AI Model

An AI model, is a structured representation of algorithms and data designed to perform tasks that typically necessitate human intelligence. These tasks encompass a wide spectrum, including pattern recognition, decision-making, language understanding, and predictive analytics. AI models are foundational elements in various machine learning and deep learning systems.

Core Components

• Algorithms: Algorithms are the procedural steps and mathematical formulas that underpin an AI model. These can range from simple linear regression to complex neural networks with multiple hidden layers. The choice of algorithm significantly impacts the model’s capability to learn and generalize from data.

• Training Data: Training data consists of labeled or unlabeled datasets that are fed into the model to facilitate learning. The quality and quantity of this data are critical, as they directly influence the model’s accuracy and performance. Data preprocessing steps such as normalization, augmentation, and feature extraction are often employed to enhance the dataset’s utility.

• Training Process: The training phase involves iterative optimization of the model’s parameters to minimize a predefined loss function. Techniques such as gradient descent are commonly used to update weights in neural networks. The training process may employ regularization methods like dropout or L2 regularization to prevent overfitting.

• Inference: Inference is the process of applying the trained model to new, unseen data to generate predictions or decisions. This phase requires efficient implementation to ensure low latency and high throughput, particularly in real-time applications.

Foundation Models

Foundation models are self-trained models that serve as a base for fine-tuning the models we use, for instance the Instruction Tuned Models I will write further.

A foundation model is any model that is trained on broad data (generally using self-supervision at scale) that can be adapted (e.g., fine-tuned) to a wide range of downstream tasks; current examples include BERT [Devlin et al. 2019], GPT-3 [Brown et al. 2020], and CLIP [Radford et al. 2021]. From a technological point of view, foundation models are not new — they are based on deep neural networks and self-supervised learning, both of which have existed for decades. However, the sheer scale and scope of foundation models from the last few years have stretched our imagination of what is possible; for example, GPT-3 has 175 billion parameters and can be adapted via natural language prompts to do a passable job on a wide range of tasks despite not being trained explicitly to do many of those tasks [Brown et al. 2020]. At the same time, existing foundation models have the potential to accentuate harms, and their characteristics are in general poorly understood. Given their impending widespread deployment, they have become a topic of intense scrutiny [Bender et al. 2021]. On the Opportunities and Risks of Foundation Models, Foundation Models Hierarchy

Instruction Tuned Models

They have become very common with the OpenAI’s Create your own GPT feature. An Instruction Tuned Model is a Foundation Model which has been fine-tuned to do to follow detailed instructions provided by users. These models are designed to interpret, understand, and respond to a variety of explicit directives.

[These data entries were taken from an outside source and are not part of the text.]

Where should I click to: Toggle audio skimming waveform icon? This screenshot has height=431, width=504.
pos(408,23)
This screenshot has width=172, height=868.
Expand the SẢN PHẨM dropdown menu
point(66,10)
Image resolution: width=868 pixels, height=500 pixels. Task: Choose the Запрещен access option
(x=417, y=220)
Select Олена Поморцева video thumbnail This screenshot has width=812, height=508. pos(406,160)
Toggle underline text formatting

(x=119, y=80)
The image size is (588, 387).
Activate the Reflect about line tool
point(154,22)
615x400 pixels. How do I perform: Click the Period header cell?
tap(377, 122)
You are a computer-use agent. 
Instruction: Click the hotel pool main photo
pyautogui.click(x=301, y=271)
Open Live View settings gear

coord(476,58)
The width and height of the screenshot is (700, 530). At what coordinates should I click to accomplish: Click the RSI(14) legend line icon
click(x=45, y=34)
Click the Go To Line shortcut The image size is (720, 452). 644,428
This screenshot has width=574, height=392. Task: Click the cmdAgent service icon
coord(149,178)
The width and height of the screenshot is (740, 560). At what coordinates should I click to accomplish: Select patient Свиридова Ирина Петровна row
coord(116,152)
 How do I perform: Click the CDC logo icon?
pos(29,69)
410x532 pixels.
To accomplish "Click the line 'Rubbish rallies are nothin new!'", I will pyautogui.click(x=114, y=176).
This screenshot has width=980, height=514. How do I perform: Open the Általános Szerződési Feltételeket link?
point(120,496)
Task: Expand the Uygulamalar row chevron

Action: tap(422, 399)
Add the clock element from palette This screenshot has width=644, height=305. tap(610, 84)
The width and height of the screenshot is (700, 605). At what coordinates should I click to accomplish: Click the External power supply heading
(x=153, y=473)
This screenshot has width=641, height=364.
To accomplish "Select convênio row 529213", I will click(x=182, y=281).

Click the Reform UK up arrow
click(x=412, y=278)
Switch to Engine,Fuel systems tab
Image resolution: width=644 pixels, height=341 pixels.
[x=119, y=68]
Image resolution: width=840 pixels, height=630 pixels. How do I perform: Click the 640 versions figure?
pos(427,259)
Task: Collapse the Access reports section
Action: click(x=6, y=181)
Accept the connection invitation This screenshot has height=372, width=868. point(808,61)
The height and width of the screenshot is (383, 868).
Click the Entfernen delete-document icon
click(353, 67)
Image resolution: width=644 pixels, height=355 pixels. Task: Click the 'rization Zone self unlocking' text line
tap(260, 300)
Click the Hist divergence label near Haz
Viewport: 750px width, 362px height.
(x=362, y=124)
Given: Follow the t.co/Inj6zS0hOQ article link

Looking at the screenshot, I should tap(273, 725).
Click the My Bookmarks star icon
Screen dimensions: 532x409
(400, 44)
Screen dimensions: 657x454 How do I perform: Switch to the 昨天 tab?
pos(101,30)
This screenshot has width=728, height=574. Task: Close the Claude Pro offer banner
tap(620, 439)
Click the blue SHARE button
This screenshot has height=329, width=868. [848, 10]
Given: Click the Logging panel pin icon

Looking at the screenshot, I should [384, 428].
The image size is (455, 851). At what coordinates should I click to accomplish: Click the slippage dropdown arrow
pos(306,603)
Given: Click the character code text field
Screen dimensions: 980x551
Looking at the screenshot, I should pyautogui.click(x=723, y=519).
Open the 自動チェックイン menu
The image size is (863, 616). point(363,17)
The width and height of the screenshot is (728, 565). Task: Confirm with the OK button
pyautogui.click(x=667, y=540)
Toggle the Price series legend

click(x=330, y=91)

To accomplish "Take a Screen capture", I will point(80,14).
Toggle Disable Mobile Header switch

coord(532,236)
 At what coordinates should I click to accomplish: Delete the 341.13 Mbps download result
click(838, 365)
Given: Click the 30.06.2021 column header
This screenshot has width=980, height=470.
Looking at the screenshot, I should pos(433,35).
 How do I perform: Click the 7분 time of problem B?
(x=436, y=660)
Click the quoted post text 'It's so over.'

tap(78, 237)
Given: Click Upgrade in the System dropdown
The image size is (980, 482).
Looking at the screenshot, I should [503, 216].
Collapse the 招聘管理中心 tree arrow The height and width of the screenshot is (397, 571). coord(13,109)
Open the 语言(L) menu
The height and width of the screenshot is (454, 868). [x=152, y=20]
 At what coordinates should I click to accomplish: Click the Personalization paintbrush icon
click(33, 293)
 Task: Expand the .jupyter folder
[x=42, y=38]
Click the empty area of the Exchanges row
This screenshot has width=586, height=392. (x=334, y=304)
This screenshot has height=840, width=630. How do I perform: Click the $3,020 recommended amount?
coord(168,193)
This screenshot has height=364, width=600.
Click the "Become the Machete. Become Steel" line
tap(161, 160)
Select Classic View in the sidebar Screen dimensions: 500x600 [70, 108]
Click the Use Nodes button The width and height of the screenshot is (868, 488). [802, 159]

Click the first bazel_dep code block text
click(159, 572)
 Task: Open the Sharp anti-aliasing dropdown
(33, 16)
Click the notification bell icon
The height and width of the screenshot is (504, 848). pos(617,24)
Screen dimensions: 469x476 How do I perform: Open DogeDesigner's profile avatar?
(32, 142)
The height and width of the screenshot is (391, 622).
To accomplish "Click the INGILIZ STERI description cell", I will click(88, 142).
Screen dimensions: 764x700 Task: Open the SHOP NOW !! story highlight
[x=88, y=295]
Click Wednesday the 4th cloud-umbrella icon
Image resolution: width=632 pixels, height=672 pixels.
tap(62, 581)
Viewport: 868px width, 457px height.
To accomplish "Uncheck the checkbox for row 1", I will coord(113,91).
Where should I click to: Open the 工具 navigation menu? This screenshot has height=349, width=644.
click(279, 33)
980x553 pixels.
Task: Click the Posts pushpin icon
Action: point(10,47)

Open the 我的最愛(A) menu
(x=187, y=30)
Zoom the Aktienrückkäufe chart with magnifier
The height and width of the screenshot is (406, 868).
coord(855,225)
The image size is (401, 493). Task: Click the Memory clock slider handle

One of the most interesting

• An Introduction to “Base” and “Instruction Tuned” Large Language Models

Tokenization

Tokenization involves translating a series of words into numeric form called tokens, so the inference model can predict the next token; by repeating this process the output is created and translated back to text for the user.

Tokenization strategies

1. Space-Based Tokenization:
   • In many languages, words are separated by spaces. For example, in English, the sentence “Chatbots are helpful” can be tokenized into individual words: [“Chatbots”, “are”, “helpful”].
   • However, languages like Chinese or Japanese don’t use spaces to separate words. In such cases, tokenization uses techniques like character-level segmentation or statistical models to find the most probable word boundaries.
2. Character-Level Tokenization:
   • Instead of breaking text into words, character-level tokenization dissects it into individual characters. For example, the English sentence “Chatbots are helpful” would be tokenized as: [“C”, “h”, “a”, “t”, “b”, “o”, “t”, “s”, “ “, “a”, “r”, “e”, “ “, “h”, “e”, “l”, “p”, “f”, “u”, “l”].
   • This approach is especially useful for languages without explicit word separators or for specific NLP tasks¹.
3. Language-Agnostic Techniques:
   • Some tokenization methods are designed to be language-agnostic. They iteratively merge frequent sequences of characters or subwords in a given corpus, regardless of the language².
   • These techniques allow models to process and understand text by converting it into a sequence of meaningful tokens, capturing nuances like grammar, syntax, and semantics³.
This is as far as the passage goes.